#### WHAT TO WORK ON:
Everything except the pictures should be printed exactly as it appears in the records.

#### GIVEN DATA:

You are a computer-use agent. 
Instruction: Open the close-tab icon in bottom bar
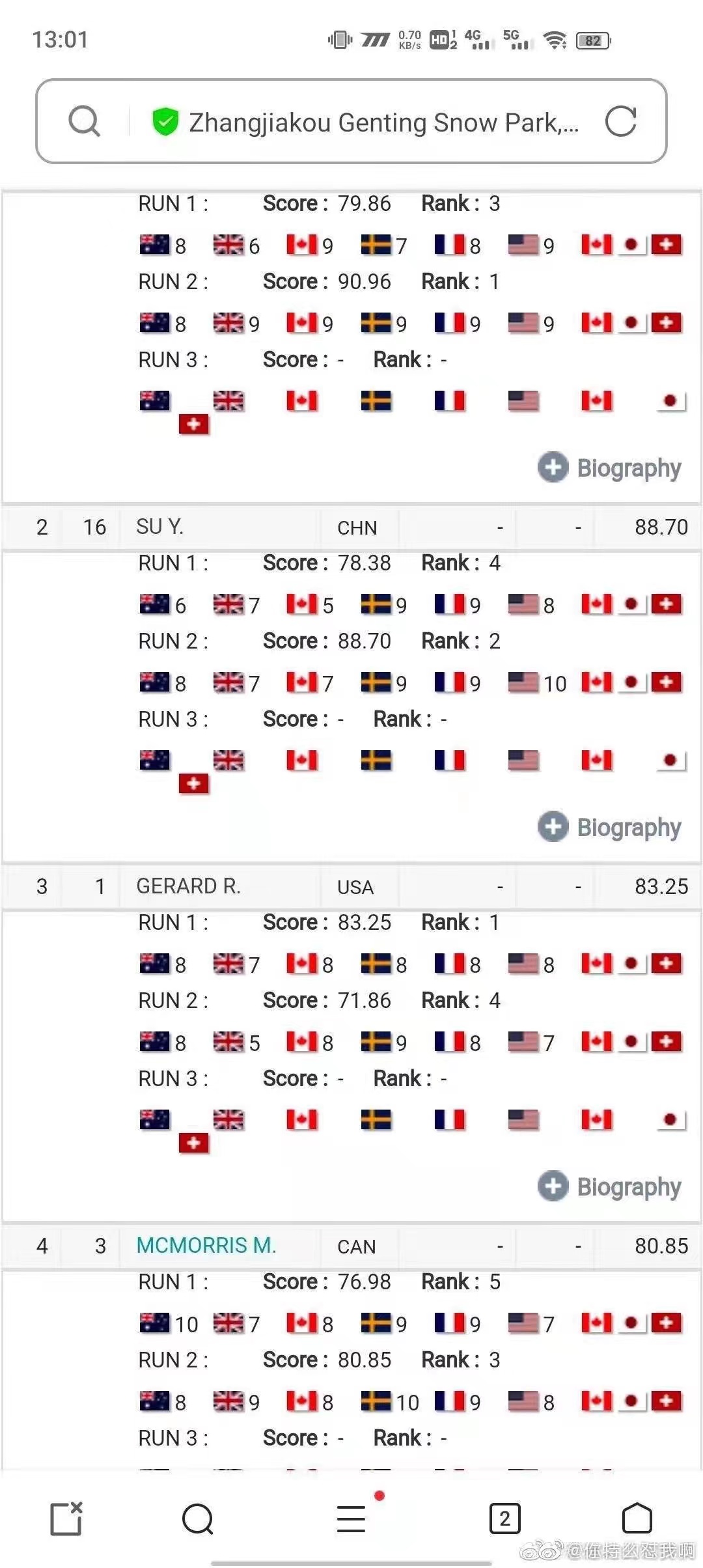tap(66, 1519)
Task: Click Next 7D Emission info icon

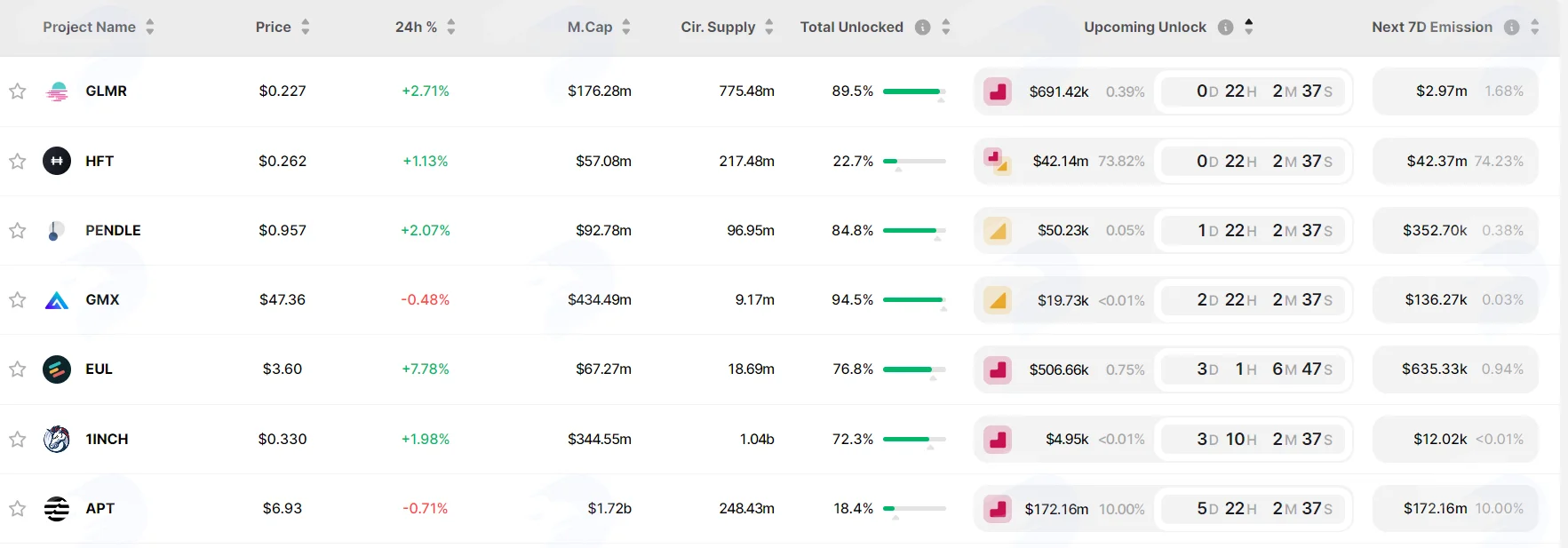Action: [1512, 28]
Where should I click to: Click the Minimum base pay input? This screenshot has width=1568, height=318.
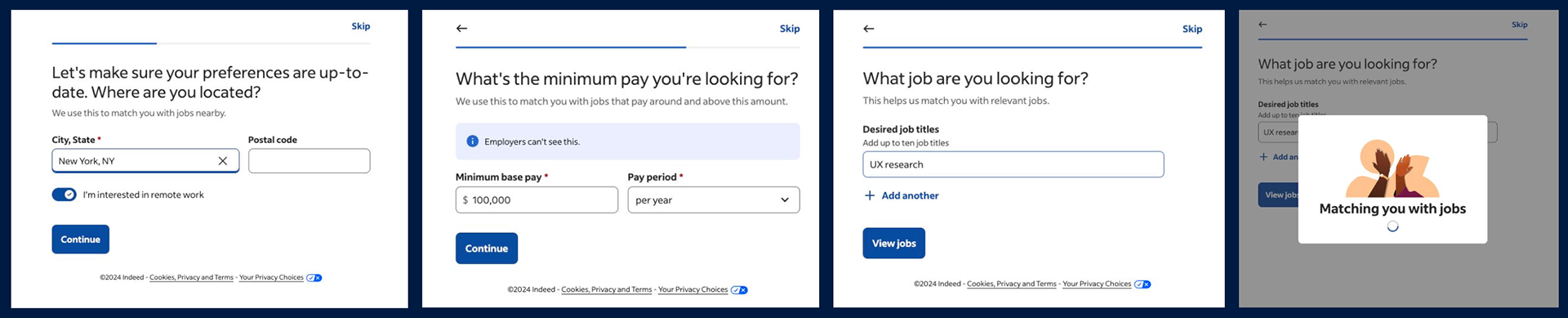click(x=537, y=200)
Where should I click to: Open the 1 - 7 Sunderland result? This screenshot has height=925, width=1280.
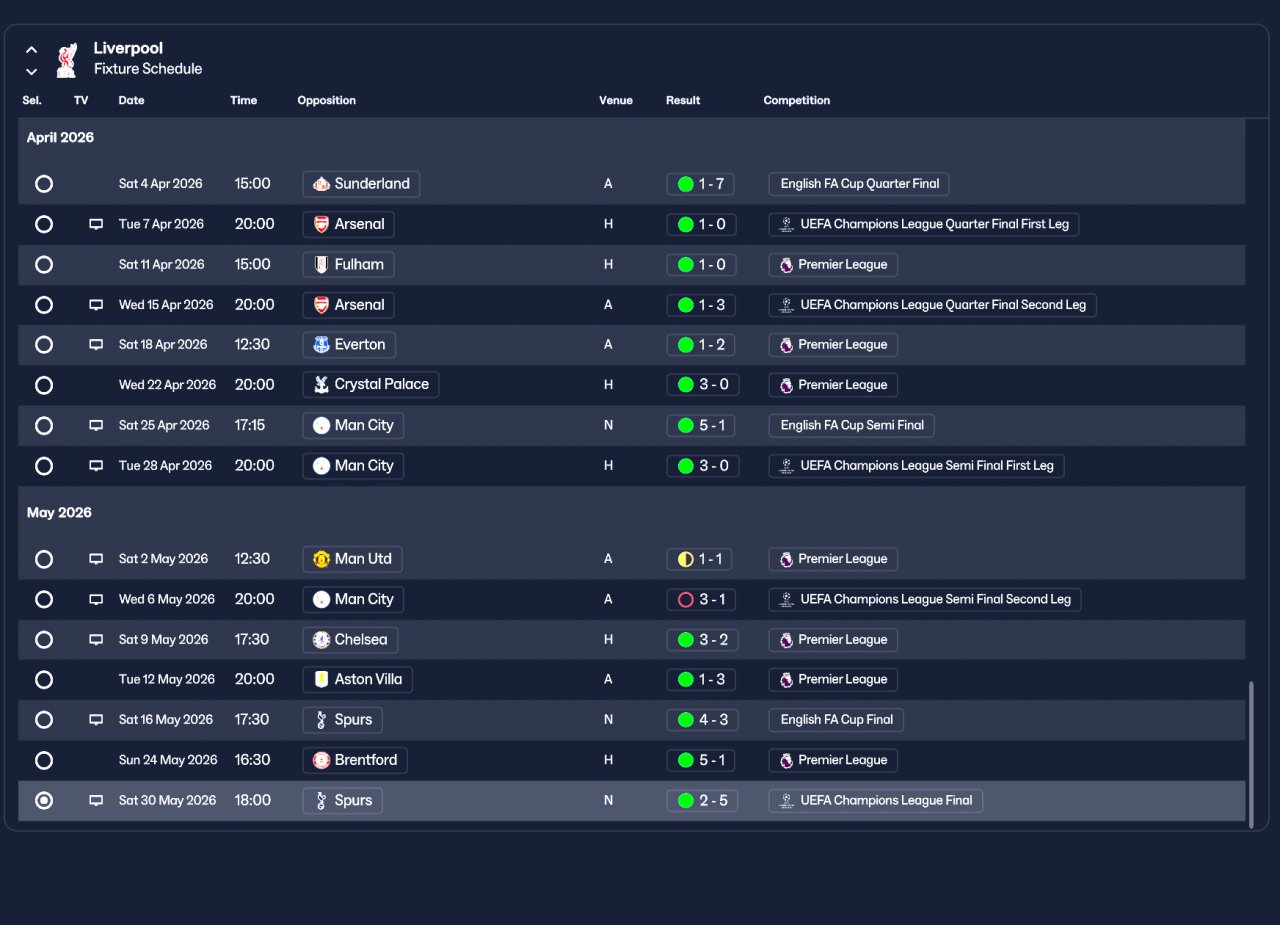tap(702, 184)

#### EXERCISE RESPONSE:
You are a computer-use agent. 
Instruction: Open the close-tab icon in bottom bar
tap(66, 1519)
Task: Click Next 7D Emission info icon

Action: [1512, 28]
Where should I click to: Click the Minimum base pay input? This screenshot has width=1568, height=318.
click(x=537, y=200)
Where should I click to: Open the 1 - 7 Sunderland result? This screenshot has height=925, width=1280.
tap(702, 184)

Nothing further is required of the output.